“I don’t know either.”

  “Do crowns have special spells? I never studied magic. Did Clair tell you they do?”

  “Well, Six-Stix does, but all the magic was put on it. So how else could magic know a crown is a crown? Well hey, if the situation looks stinky, we can always skedaddle, right?” I loved the idea of defeating an Evil Mage ... and getting a reward.

  If, that is, if I could do it by dispelling some evil spell, and not get myself into a magic fight, which I knew I’d lose.

  On the other tentacle, if that Evil Mage wasn’t used to illusions, and pies, and the MH gang’s ways of doing things ...

  “Yeah. Let’s go,” I said.

  “Yay!” Klutz yelled.

  Id sidled a look around and then joined in when Puddlenose hooted and rubbed his hands. We left, walked until dark, and then found a barn to hole up in. Puddlenose was the expert here, showing us how to make hay nests. The hay was really old, left over from last year, but it was comfy enough if you flattened it so it wouldn’t tickle your neck or face.

  The next day, we bucketed along, and reached the outskirts of the city.

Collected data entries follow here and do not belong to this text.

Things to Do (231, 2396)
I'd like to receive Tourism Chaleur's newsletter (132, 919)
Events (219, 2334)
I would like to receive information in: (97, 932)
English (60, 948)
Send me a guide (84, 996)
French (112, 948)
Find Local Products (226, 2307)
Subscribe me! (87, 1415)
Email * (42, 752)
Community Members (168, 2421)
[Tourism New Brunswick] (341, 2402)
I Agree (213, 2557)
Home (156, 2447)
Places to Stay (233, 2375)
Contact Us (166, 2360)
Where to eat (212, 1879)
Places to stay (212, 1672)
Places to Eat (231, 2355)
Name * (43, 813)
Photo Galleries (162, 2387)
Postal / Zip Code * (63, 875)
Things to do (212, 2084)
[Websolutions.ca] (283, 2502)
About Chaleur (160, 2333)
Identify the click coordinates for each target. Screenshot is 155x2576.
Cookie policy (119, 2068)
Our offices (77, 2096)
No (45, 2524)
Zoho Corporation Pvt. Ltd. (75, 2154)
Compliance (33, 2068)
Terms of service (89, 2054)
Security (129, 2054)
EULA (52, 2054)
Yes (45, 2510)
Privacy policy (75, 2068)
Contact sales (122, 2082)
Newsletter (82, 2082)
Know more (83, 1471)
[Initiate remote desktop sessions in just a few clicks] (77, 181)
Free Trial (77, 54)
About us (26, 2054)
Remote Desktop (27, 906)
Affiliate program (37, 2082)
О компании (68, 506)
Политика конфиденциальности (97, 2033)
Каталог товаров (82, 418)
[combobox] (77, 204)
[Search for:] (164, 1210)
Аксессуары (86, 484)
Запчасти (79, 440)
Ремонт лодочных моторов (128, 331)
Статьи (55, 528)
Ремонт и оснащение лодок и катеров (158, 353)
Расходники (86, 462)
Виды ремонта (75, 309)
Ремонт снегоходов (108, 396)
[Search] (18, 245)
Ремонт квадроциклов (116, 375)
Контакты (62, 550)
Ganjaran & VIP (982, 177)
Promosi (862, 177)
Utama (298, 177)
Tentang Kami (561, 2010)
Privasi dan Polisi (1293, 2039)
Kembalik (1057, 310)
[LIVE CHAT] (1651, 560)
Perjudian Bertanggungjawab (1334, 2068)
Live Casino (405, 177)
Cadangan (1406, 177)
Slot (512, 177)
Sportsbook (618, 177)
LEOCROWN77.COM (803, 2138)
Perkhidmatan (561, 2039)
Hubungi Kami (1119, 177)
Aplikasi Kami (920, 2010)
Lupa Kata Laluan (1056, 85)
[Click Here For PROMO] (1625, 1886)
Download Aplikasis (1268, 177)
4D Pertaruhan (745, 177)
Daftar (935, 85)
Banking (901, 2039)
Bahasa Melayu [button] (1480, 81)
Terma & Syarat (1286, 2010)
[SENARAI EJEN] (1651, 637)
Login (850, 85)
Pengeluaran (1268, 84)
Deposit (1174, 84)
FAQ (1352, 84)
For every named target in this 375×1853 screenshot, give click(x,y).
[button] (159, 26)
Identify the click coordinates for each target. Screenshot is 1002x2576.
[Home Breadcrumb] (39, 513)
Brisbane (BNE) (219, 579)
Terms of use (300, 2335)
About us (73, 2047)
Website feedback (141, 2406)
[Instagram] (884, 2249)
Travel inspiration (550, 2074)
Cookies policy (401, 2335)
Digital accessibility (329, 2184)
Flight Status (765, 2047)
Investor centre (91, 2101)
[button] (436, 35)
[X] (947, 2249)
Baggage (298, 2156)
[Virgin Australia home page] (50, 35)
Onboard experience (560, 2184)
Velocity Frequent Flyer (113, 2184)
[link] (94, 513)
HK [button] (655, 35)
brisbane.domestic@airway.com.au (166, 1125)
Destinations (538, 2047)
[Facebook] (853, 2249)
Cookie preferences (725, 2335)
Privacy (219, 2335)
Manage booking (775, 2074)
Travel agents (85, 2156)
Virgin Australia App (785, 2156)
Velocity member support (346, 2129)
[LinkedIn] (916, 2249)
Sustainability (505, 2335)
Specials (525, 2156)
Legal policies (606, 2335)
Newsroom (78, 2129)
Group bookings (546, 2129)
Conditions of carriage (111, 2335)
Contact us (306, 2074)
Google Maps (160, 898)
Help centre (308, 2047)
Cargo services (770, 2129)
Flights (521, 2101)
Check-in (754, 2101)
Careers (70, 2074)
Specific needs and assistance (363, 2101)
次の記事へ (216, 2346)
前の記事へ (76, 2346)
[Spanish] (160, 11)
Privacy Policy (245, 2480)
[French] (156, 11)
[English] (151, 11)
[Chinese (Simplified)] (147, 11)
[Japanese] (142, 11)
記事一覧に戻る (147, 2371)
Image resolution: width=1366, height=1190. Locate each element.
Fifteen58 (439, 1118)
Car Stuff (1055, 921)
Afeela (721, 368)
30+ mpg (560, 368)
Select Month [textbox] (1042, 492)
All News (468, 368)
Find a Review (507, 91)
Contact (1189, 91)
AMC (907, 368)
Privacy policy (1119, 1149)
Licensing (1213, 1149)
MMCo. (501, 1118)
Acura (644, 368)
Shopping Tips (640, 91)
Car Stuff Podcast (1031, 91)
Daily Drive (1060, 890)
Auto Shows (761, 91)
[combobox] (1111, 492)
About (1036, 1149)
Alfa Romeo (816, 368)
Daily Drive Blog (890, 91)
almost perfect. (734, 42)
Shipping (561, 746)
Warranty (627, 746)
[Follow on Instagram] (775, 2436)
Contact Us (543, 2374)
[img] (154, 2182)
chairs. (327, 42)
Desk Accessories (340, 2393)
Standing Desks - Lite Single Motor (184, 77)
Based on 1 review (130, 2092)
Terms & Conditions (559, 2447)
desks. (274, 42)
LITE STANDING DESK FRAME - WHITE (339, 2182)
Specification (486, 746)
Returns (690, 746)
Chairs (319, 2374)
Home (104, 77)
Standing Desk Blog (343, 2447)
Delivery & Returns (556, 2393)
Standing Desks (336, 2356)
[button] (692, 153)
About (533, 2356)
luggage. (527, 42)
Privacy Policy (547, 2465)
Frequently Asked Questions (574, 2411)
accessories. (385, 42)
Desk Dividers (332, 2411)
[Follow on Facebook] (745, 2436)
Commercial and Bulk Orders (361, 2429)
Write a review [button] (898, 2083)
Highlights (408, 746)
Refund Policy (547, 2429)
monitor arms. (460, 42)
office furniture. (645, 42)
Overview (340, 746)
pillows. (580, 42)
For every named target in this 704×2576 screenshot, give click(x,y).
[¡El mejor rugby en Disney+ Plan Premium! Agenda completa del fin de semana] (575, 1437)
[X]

  If you didn’t notice how empty of people it was, you’d describe it as a pretty city. The stone was not the weird stuff of our White Palace after all, but several different types of local white rock, some glistening, some not, with streets made mostly of pale gray or honey-colored brick. Carvings everywhere, with lots of arches, and flowering trees growing in circles with broad avenues leading off. The buildings were silver-veined marble closer to the palace, divided off by winding canals with pretty arched bridges all over, a style I was going to see again when I ended up in Colend, on another adventure later.

  The closer we got to the central palace (which was several stories tall, with four big towers above the slanted golden roof) the more stone statues we met. Just about everyone was frozen in the act of bustling away from the palace, some looking back over their shoulders.

  “Evil Mage, you think?” Gwen asked, after we passed another one.

  “They don’t look surprised,” Seshe observed.

  “What do you mean?” Dhana asked, frowning into the face of a tall, gaunt man, who scowled worse than PJ when Mumsie-dearest didn’t instantly give him what he wanted.

  Seshe completed a circle around one. “Like they tried to outrun something.”

  Once she said it, I saw what she meant. None of them had that look of “What’s happening?” you’d expect of someone confronted by an Evil Mage saying, I’m gonna turn you into stone, har har! They looked more annoyed, like “You can’t do that to me!”

  We walked over a bridge larger than most, its arched supports and rails edged with carvings of festooned garlands. Here, we found more statues. Most were adults, though a few kids were there, too. We passed one girl who looked like a spoiled brat—she’d been frozen mid-flounce, a fancy dress flying out, her nose in the air, her mouth turned down.

  “That,” Gwen said, “looks like a princess of the worst kind.”

  “Makes me wonder how the spell knows who’s or what’s royalty. Like, is it kings only? Is a new princess okay? How about an archduke?” Klutz asked.

  Id looked at her, his eyes wide under his unruly mop of blond hair. “Archdukes?”

  “Sure! I remember somebody blabbin’ about ’em in Paris. They had a lot of ’em in that other empire, the one to the east.”

  ‘Hey, there’s somebody in there,” Puddlenose said, interrupting this talk. Just as well, because I couldn’t figure out whether to worry or not, and Sherry looked scared again.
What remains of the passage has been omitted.